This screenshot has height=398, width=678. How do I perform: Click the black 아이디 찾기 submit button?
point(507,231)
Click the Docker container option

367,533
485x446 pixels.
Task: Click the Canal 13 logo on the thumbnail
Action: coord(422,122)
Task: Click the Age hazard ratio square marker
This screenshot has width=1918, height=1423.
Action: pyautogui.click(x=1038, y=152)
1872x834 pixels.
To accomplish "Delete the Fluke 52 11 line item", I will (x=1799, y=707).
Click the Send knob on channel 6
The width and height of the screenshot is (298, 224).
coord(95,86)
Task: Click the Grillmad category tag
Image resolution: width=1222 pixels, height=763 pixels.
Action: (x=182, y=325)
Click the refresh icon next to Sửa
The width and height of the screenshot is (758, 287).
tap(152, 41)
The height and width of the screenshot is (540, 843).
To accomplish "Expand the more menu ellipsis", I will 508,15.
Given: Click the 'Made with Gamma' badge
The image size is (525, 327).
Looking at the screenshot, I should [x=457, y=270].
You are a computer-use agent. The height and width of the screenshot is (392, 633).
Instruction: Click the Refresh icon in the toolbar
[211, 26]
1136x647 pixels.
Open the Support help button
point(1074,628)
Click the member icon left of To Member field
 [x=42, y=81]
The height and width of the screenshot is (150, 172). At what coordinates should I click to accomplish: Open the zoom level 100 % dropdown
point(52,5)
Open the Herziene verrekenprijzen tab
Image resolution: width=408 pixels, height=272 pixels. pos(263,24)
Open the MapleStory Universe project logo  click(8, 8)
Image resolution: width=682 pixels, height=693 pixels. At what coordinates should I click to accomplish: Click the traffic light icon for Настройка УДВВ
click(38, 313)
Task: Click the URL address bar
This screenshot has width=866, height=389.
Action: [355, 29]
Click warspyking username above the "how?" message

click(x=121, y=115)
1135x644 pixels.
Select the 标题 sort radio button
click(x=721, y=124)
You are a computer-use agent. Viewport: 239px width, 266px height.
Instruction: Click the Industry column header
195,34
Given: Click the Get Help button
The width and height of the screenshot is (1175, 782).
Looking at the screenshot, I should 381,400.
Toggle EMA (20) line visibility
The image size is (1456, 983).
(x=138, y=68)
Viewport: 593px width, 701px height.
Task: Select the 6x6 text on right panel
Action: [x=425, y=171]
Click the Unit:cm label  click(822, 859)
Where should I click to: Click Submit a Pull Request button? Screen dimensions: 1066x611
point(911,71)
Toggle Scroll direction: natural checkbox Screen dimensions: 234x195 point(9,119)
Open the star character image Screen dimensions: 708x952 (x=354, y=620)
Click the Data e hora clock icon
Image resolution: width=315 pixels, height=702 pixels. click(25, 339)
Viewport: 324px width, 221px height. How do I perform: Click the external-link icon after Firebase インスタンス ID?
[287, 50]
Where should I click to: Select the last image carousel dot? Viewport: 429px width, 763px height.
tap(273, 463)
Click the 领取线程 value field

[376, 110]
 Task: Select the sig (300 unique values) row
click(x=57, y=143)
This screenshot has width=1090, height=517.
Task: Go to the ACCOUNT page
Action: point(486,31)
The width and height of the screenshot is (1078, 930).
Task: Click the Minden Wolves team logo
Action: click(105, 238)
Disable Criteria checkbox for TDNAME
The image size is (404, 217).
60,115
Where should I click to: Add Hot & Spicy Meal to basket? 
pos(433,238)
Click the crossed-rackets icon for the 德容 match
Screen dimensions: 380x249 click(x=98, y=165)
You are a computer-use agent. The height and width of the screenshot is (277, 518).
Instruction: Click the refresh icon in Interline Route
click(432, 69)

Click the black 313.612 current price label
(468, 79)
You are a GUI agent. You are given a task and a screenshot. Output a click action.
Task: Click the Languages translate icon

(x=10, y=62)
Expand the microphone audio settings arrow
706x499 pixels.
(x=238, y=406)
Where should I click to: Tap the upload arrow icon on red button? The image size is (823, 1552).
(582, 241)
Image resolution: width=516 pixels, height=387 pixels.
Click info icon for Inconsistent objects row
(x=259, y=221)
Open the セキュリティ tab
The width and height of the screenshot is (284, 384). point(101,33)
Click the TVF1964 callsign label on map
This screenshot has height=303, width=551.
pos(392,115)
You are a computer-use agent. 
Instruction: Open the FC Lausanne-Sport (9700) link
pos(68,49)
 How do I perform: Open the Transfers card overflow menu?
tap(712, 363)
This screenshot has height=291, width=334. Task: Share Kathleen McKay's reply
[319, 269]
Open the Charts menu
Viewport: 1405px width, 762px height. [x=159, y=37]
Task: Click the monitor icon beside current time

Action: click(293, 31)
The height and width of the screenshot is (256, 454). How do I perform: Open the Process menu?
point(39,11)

* * *

What you need to do
Return every record in full, word for word.

Exercise solution
This screenshot has height=398, width=678. How do I perform: Click the black 아이디 찾기 submit button?
point(507,231)
Click the Docker container option

367,533
485x446 pixels.
Task: Click the Canal 13 logo on the thumbnail
Action: coord(422,122)
Task: Click the Age hazard ratio square marker
This screenshot has width=1918, height=1423.
Action: pyautogui.click(x=1038, y=152)
1872x834 pixels.
To accomplish "Delete the Fluke 52 11 line item", I will (x=1799, y=707).
Click the Send knob on channel 6
The width and height of the screenshot is (298, 224).
coord(95,86)
Task: Click the Grillmad category tag
Image resolution: width=1222 pixels, height=763 pixels.
Action: (x=182, y=325)
Click the refresh icon next to Sửa
The width and height of the screenshot is (758, 287).
tap(152, 41)
The height and width of the screenshot is (540, 843).
To accomplish "Expand the more menu ellipsis", I will 508,15.
Given: Click the 'Made with Gamma' badge
The image size is (525, 327).
Looking at the screenshot, I should [x=457, y=270].
You are a computer-use agent. The height and width of the screenshot is (392, 633).
Instruction: Click the Refresh icon in the toolbar
[211, 26]
1136x647 pixels.
Open the Support help button
point(1074,628)
Click the member icon left of To Member field
 [x=42, y=81]
The height and width of the screenshot is (150, 172). At what coordinates should I click to accomplish: Open the zoom level 100 % dropdown
point(52,5)
Open the Herziene verrekenprijzen tab
Image resolution: width=408 pixels, height=272 pixels. pos(263,24)
Open the MapleStory Universe project logo  click(8, 8)
Image resolution: width=682 pixels, height=693 pixels. At what coordinates should I click to accomplish: Click the traffic light icon for Настройка УДВВ
click(38, 313)
Task: Click the URL address bar
This screenshot has width=866, height=389.
Action: [355, 29]
Click warspyking username above the "how?" message

click(x=121, y=115)
1135x644 pixels.
Select the 标题 sort radio button
click(x=721, y=124)
You are a computer-use agent. Viewport: 239px width, 266px height.
Instruction: Click the Industry column header
195,34
Given: Click the Get Help button
The width and height of the screenshot is (1175, 782).
Looking at the screenshot, I should 381,400.
Toggle EMA (20) line visibility
The image size is (1456, 983).
(x=138, y=68)
Viewport: 593px width, 701px height.
Task: Select the 6x6 text on right panel
Action: [x=425, y=171]
Click the Unit:cm label  click(822, 859)
Where should I click to: Click Submit a Pull Request button? Screen dimensions: 1066x611
point(911,71)
Toggle Scroll direction: natural checkbox Screen dimensions: 234x195 point(9,119)
Open the star character image Screen dimensions: 708x952 (x=354, y=620)
Click the Data e hora clock icon
Image resolution: width=315 pixels, height=702 pixels. click(25, 339)
Viewport: 324px width, 221px height. How do I perform: Click the external-link icon after Firebase インスタンス ID?
[287, 50]
Where should I click to: Select the last image carousel dot? Viewport: 429px width, 763px height.
tap(273, 463)
Click the 领取线程 value field

[376, 110]
 Task: Select the sig (300 unique values) row
click(x=57, y=143)
This screenshot has width=1090, height=517.
Task: Go to the ACCOUNT page
Action: point(486,31)
The width and height of the screenshot is (1078, 930).
Task: Click the Minden Wolves team logo
Action: click(105, 238)
Disable Criteria checkbox for TDNAME
The image size is (404, 217).
60,115
Where should I click to: Add Hot & Spicy Meal to basket? 
pos(433,238)
Click the crossed-rackets icon for the 德容 match
Screen dimensions: 380x249 click(x=98, y=165)
You are a computer-use agent. The height and width of the screenshot is (277, 518).
Instruction: Click the refresh icon in Interline Route
click(432, 69)

Click the black 313.612 current price label
(468, 79)
You are a GUI agent. You are given a task and a screenshot. Output a click action.
Task: Click the Languages translate icon

(x=10, y=62)
Expand the microphone audio settings arrow
706x499 pixels.
(x=238, y=406)
Where should I click to: Tap the upload arrow icon on red button? The image size is (823, 1552).
(582, 241)
Image resolution: width=516 pixels, height=387 pixels.
Click info icon for Inconsistent objects row
(x=259, y=221)
Open the セキュリティ tab
The width and height of the screenshot is (284, 384). point(101,33)
Click the TVF1964 callsign label on map
This screenshot has height=303, width=551.
pos(392,115)
You are a computer-use agent. 
Instruction: Open the FC Lausanne-Sport (9700) link
pos(68,49)
 How do I perform: Open the Transfers card overflow menu?
tap(712, 363)
This screenshot has height=291, width=334. Task: Share Kathleen McKay's reply
[319, 269]
Open the Charts menu
Viewport: 1405px width, 762px height. [x=159, y=37]
Task: Click the monitor icon beside current time

Action: click(293, 31)
The height and width of the screenshot is (256, 454). How do I perform: Open the Process menu?
point(39,11)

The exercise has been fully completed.